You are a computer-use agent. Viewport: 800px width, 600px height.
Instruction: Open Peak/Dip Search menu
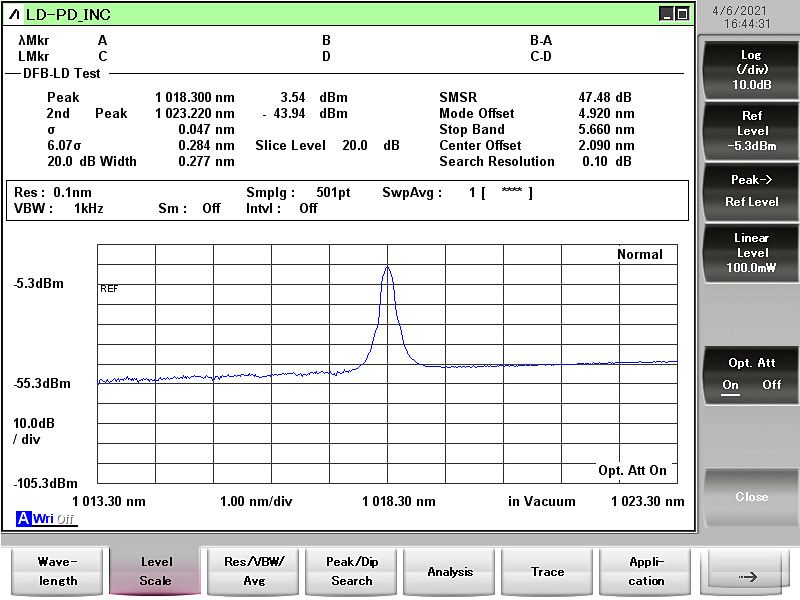click(x=352, y=571)

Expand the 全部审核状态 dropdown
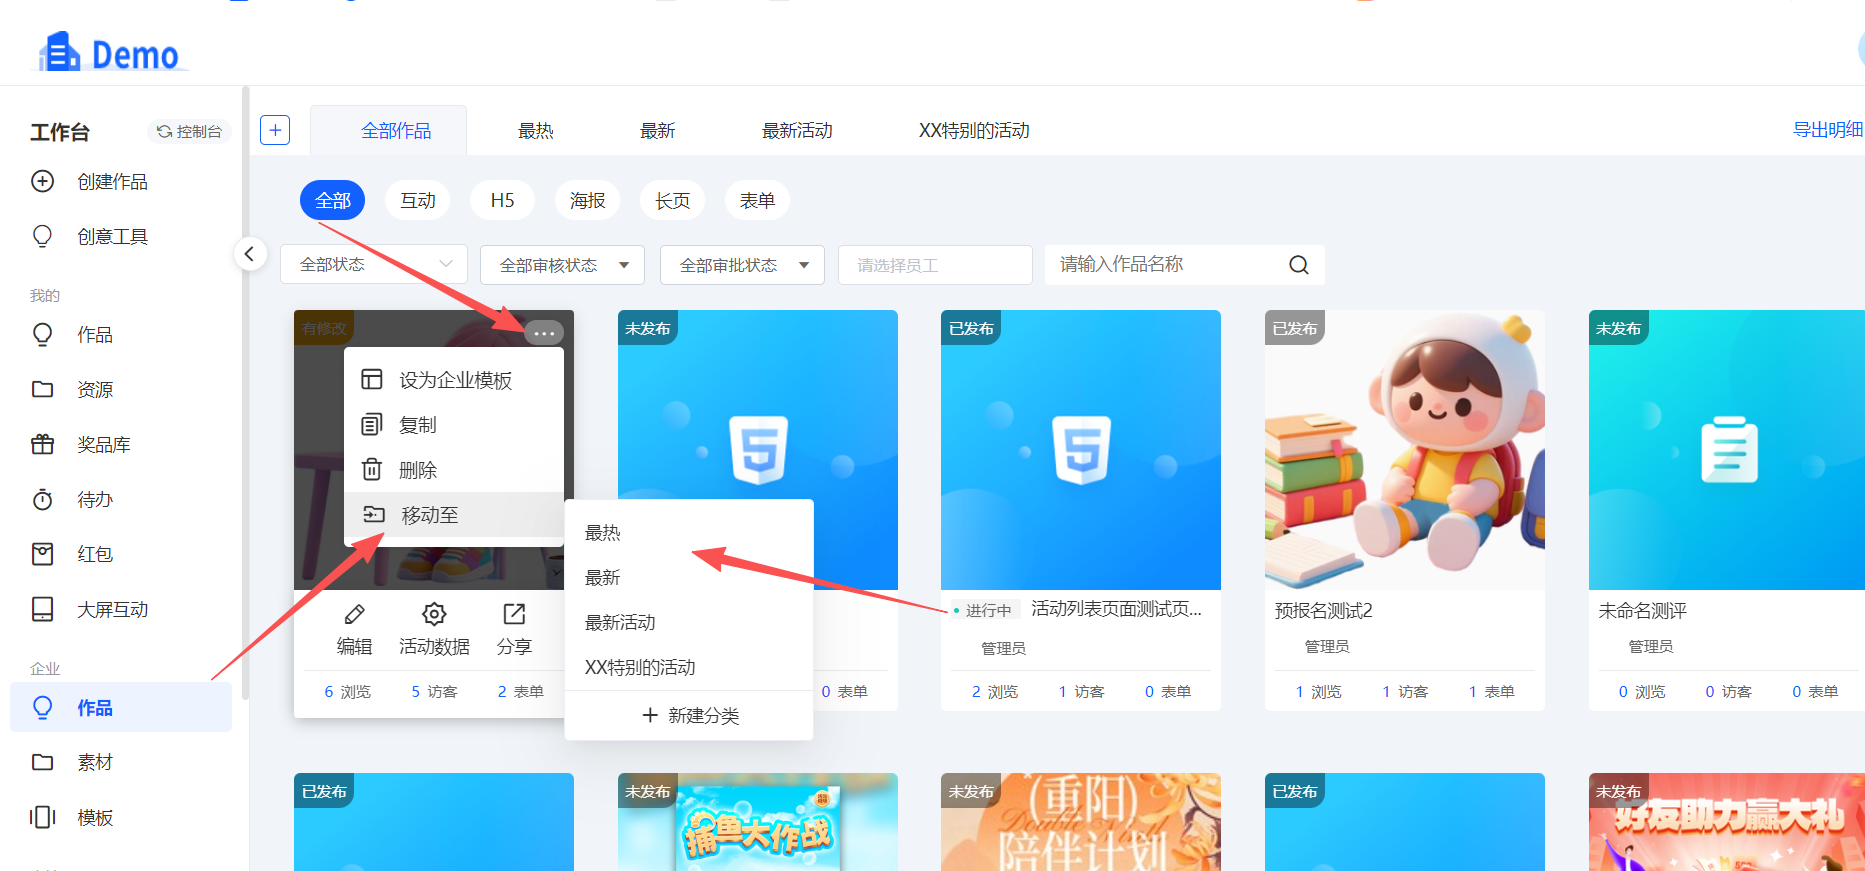[562, 265]
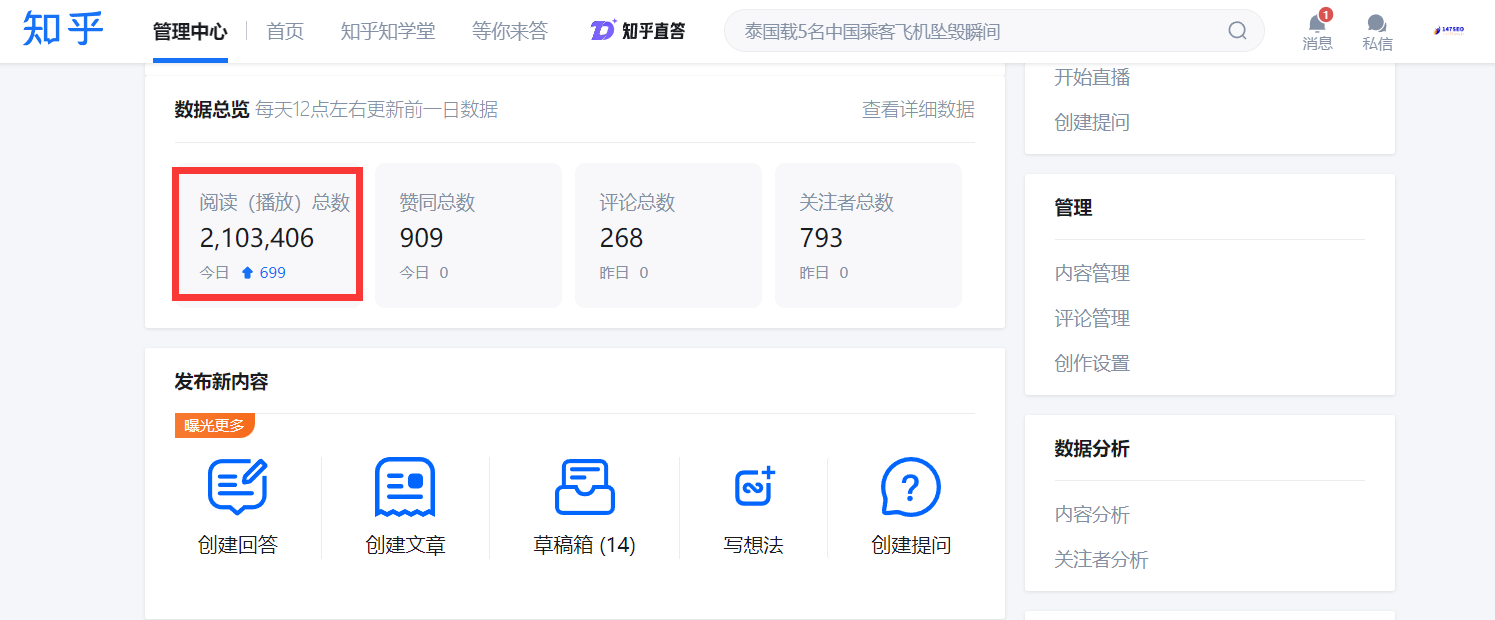Open the 知乎知学堂 tab

click(388, 31)
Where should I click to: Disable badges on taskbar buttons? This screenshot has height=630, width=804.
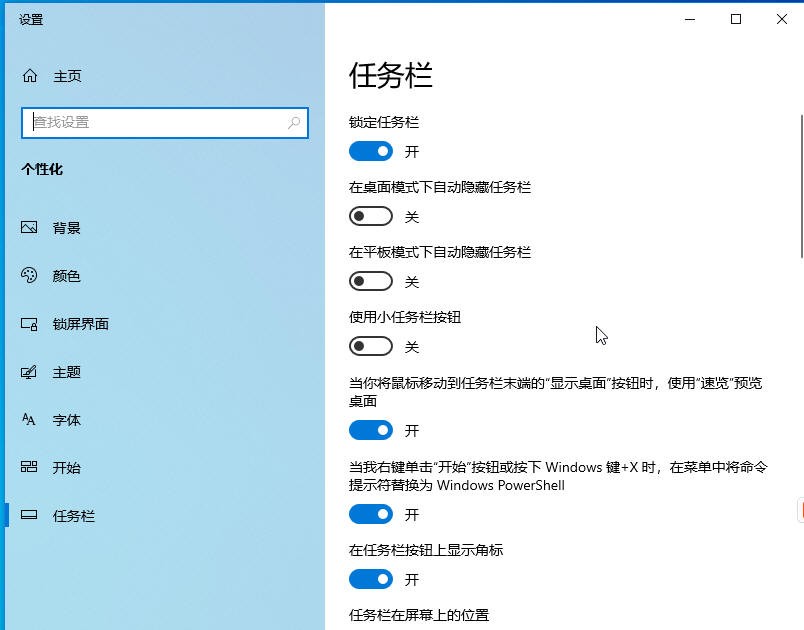371,579
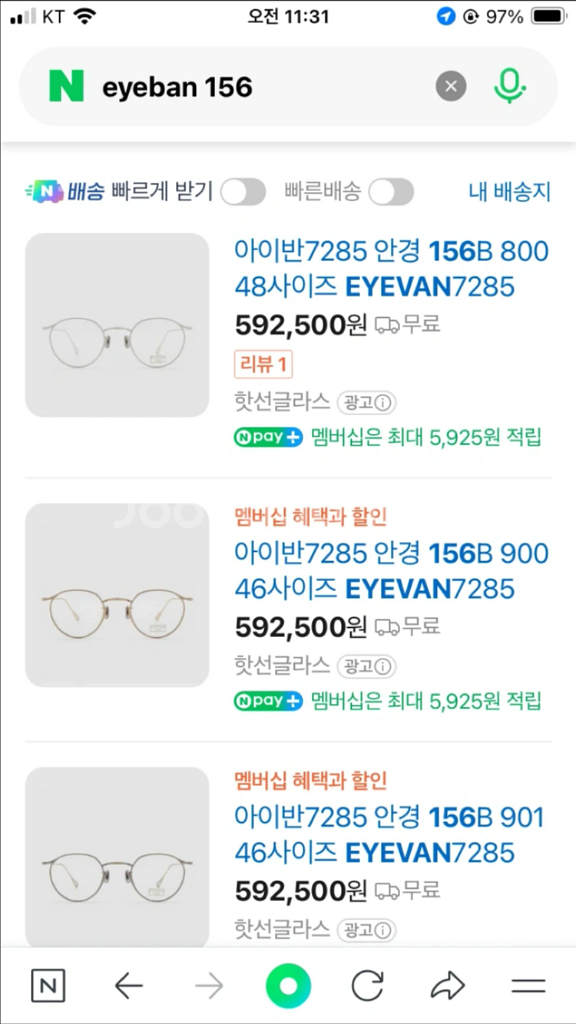Tap the voice search microphone icon
Viewport: 576px width, 1024px height.
[510, 86]
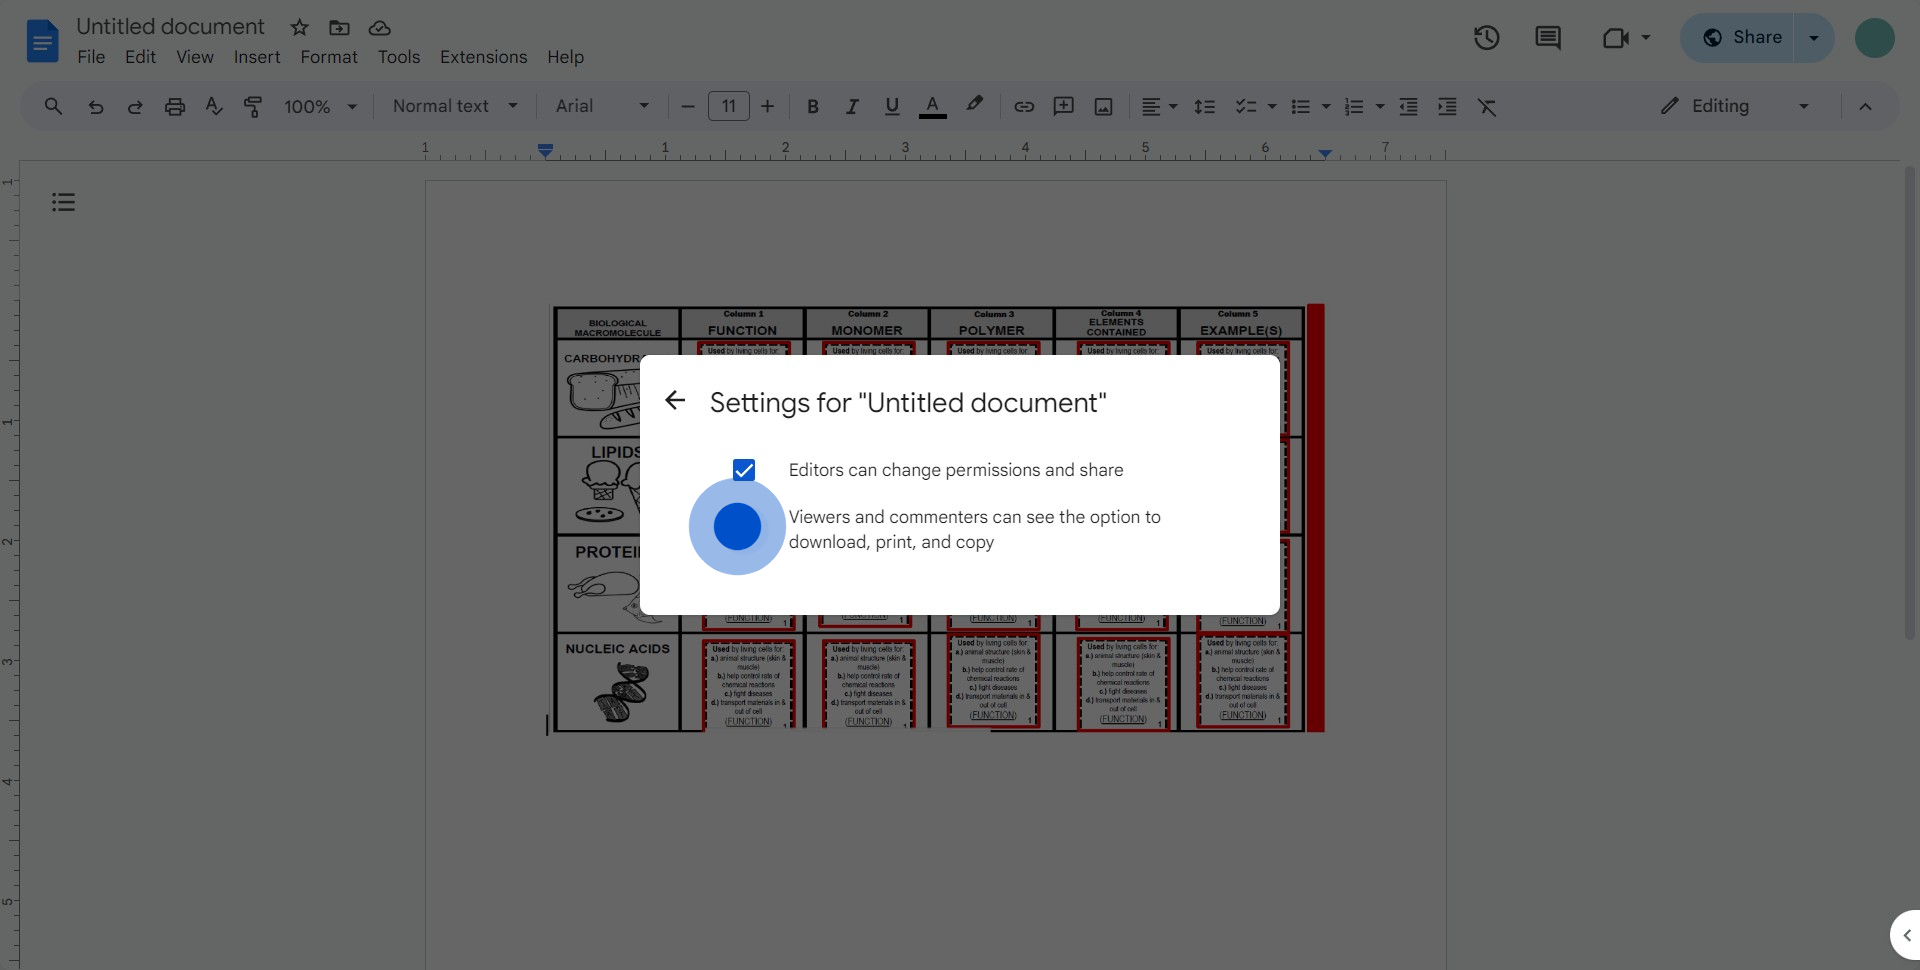The width and height of the screenshot is (1920, 970).
Task: Open the Insert menu
Action: [257, 57]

* * *

> [Try it]: Nothing but an exact copy of the data, without pictures, should be returned.

> [Finished task]:
You are a computer-use agent. Viewport: 800px width, 600px height.
Instruction: Open Peak/Dip Search menu
click(x=352, y=571)

Expand the 全部审核状态 dropdown
[562, 265]
Open the 知乎知学堂 tab

click(388, 31)
Where should I click to: Disable badges on taskbar buttons? This screenshot has height=630, width=804.
371,579
Tap the voice search microphone icon
Viewport: 576px width, 1024px height.
[510, 86]
The width and height of the screenshot is (1920, 970).
Task: Open the Insert menu
Action: [257, 57]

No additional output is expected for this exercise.